This narrative review was conducted to assess the literature with a focus on machine learning methods and their use to classify CT images during the COVID-19 pandemic, not to answer a specific research question. This review gathered a group of literature articles on the above-mentioned topic in a qualitative manner. In addition, a quantitative analysis of the literature or its quality was not the main aim of this study. The selection of articles was based on the following inclusion and exclusion criteria.

Eligibility criteria

Only full-text articles on applying machine learning methods to COVID-19 detection based on CT scans were included. The selected articles were published in English between January 1, 2021, and December 31, 2023.

Exclusion criteria

Preprints, conference abstracts, books, book chapters, notes, technical reports, as well as studies not addressing the scientific knowledge about applying machine learning methods to detect COVID-19 based on CT scans were excluded.

Information source and search strategy

The following query was used for searching PubMed (November 24th, 2023): machine learning AND computed tomography AND image classification AND COVID-19.

Selection of studies

Articles that appeared to meet the inclusion criteria were selected for full reading to determine their eligibility. Supplementary articles were included after checking their reference lists.

Data collection

The initial number of articles was 213 but it was reduced to 60 after applying exclusion criteria.

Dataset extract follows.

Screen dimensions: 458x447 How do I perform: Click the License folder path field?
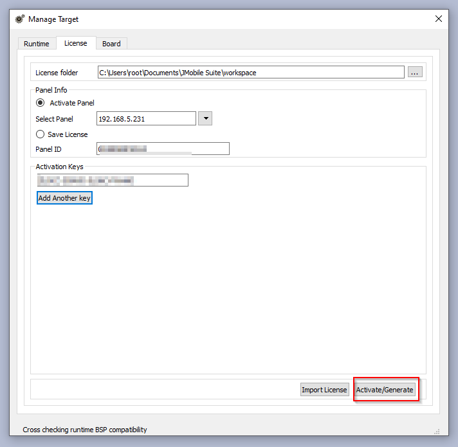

The thorough reading and critical evaluation of article content resulted in the selection of the 40 most relevant articles (Figure 1).


Figure 1
The procedure of article selection (studies from around the world (2019-2023).

RESULTS

Segmentation and augmentation

Among the five models (U-Net, LinkNet, R2U-Net, Attention U-Net, and U-Net++),12 the highest values were achieved by LinkNet for Dice coefficient (DC) and intersection over union (IoU) for lung segmentation (0.980 and 0.967, respectively), whereas R2U-Net showed the lowest values (0.962 and 0.928, respectively).9 The lung area was also segmented from the small cohort of CT images with BCDU-Net,22 which was inspired by U-Net23 and involved bi-directional convolutional long short-term memory (ConvLSTM) with densely connected convolutions. In other studies, candidate infected regions were segmented from pulmonary CT images, using a 3D deep learning (DL) model (region proposal network)14 or Visual Basic NET (VB-Net), followed by various classification methods [convolutional neural networks (CNN) and inception network or random forest (RF)].13 The authors developed a VB-Net algorithm, which combined the V-Net model with the bottleneck layer, thus integrating the fine-grained COVID-19 image features, reducing the number of feature mapping channels, and effectively increasing the convolution speed. Dynamic fusion segmentation network (DFSN) is another image segmentation method,18 whose IoU and DC values were 0.800 and 0.530, respectively. The first component of this system automatically segmented infection-related pixels and served as the backbone to extract dynamically selected pixel-level information, which was used to make a final diagnosis. Other authors24 used a semi-supervised lung infection segmentation deep network (Inf-Net) for chest CT images, including a parallel partial decoder to aggregate high-level features.10 They obtained a slightly lower accuracy for non-infected CT regions and applied an additional classifier to improve the overall model performance.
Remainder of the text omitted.